Because of the technology, and the realization of blah blah blah, people now live to be entertained and blah blah blah no more religion, god is dead, blah blah society's collapse, blah blah blah no more fucking morals, no more living in fear... entertainment !

Taking Off the Pressure

I shouldn't be concerned about her liking someone else.  I shouldn't be concerned about the future of us.  I shouldn't be concerned what happens after she becomes my friend again.

The only thing I should be working on is to show that I really do want to be her friend again... or at least just let her into my life again... into my daily routine.

It'll be worth it... it'll be worth it...

Because it was worth it when I had it.

Friday, May 3, 2013

Must Recluse

I think I'll give myself eight days before I send her another letter.... which will be my last.

As patient as I thought I was, I just can't do it anymore.  It's really consuming me, but at the same time its keeping me alive... without it, I'd die, and with it, I'm having a torturous death.

I think it would be better if I send messages to her if I wasn't in love or obsessed with her or whatever... but maybe she really is not the friend I thought she was...  it really hurts how she just ignores me, stops talking to me, and just cuts off communication with me... not even living up to her words that she's there for me.

She wasn't even thankful for me being her friend... never really cared about me at all, really.  Never took her time to just get to know me... it was always me that was interested in her, the more I look back at it.

I really have to let this one go, for my sake.  I want to die a peaceful death.

She's also a liar, and she talks to so many other people... she really does talk to so many other people, and those four months we had together, as special as I thought it was, it was probably just a Tuesday to her.  She probably cherishes those moments like she cherishes her memories of being a one year old baby.  Everything we've been through was meaningless... because she's not showing it...

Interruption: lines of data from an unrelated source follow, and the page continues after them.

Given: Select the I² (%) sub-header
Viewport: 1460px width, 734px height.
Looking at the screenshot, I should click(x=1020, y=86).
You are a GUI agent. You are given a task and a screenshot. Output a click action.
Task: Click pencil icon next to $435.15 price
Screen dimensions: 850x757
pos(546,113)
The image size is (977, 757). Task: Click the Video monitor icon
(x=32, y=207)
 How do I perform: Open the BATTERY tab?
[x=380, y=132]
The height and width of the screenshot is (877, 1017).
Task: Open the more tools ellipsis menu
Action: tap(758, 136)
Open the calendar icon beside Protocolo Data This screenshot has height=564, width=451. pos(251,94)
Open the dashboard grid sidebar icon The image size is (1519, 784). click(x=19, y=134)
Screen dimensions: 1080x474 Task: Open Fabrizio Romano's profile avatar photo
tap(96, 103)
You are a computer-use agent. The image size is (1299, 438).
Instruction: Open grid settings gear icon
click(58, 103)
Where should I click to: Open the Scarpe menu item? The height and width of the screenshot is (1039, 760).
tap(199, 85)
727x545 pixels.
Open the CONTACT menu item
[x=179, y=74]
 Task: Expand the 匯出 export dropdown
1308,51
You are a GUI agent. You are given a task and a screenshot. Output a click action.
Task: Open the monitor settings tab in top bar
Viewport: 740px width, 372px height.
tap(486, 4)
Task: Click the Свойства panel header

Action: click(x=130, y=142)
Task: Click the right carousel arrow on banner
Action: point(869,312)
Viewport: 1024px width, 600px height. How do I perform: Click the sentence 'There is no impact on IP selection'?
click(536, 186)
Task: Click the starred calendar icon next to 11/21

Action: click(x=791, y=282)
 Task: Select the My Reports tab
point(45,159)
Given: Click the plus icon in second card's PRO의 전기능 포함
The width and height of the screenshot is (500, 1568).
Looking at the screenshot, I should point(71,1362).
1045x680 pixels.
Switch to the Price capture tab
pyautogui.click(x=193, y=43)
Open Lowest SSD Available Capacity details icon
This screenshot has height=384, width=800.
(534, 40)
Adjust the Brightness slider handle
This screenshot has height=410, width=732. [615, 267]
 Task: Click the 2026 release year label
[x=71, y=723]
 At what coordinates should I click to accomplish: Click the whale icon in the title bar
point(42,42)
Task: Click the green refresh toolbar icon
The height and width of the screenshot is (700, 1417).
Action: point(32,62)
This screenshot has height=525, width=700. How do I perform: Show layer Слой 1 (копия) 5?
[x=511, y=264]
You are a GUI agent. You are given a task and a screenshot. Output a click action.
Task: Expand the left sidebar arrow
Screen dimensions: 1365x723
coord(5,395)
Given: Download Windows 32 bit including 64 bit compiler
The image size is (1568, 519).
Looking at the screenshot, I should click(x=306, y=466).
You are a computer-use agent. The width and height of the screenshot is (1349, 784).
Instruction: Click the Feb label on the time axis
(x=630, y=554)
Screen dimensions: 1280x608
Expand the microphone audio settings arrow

I don't know.  I just want to die.  Now.  I want to die now. I'm really really tired of all this... I want to hold on, but I can't, too tired. And annoyed.  But more tired than annoyed.  Because I'm used to being annoyed... annoyed for what, 6 months?

And so my heart leaps at the sight at another Tumblr entry or YouTube Like, and the cycle continues...

Theory on Dark Thoughts and Empathy

Maybe everyone has dark and ominous thoughts like me.  Maybe it's deep in the unconscious.  It's just that they are not aware of it... everyone knows life is not a good thing... that's why we use money and love to distort the view on life.  The more money and love people need, the more dark thoughts they have hidden... and because of these dark thoughts, we have empathy and we know what each other is going through.

Thursday, May 2, 2013

I just want to know what she thought of me...

Wednesday, May 1, 2013

Actual to Ideal

Things that I wish I could get from doing school work:

-Gaining courage
-Being able to talk without my whole body shaking
-Being able to do stuff under pressure without having my hands shake
-Not blushing during conversation (or feel an increase in temperature)
-Having a fluid clear, crisp, and loud voice

April Showers, Brings May flowers?

Damn, I've been trying to fix this more than we have been actually friends... this proportion is staggering.

Do I give up?

Hell no, I invested way too much energy and I'm feeling so close... I just have to keep it up.  I have to stay committed.  Then the purpose of my life will be ripe to fruition, and I can finally live my life with courage!

Hopefully these November, December, January, February, March, April showers, finally brings May flowers.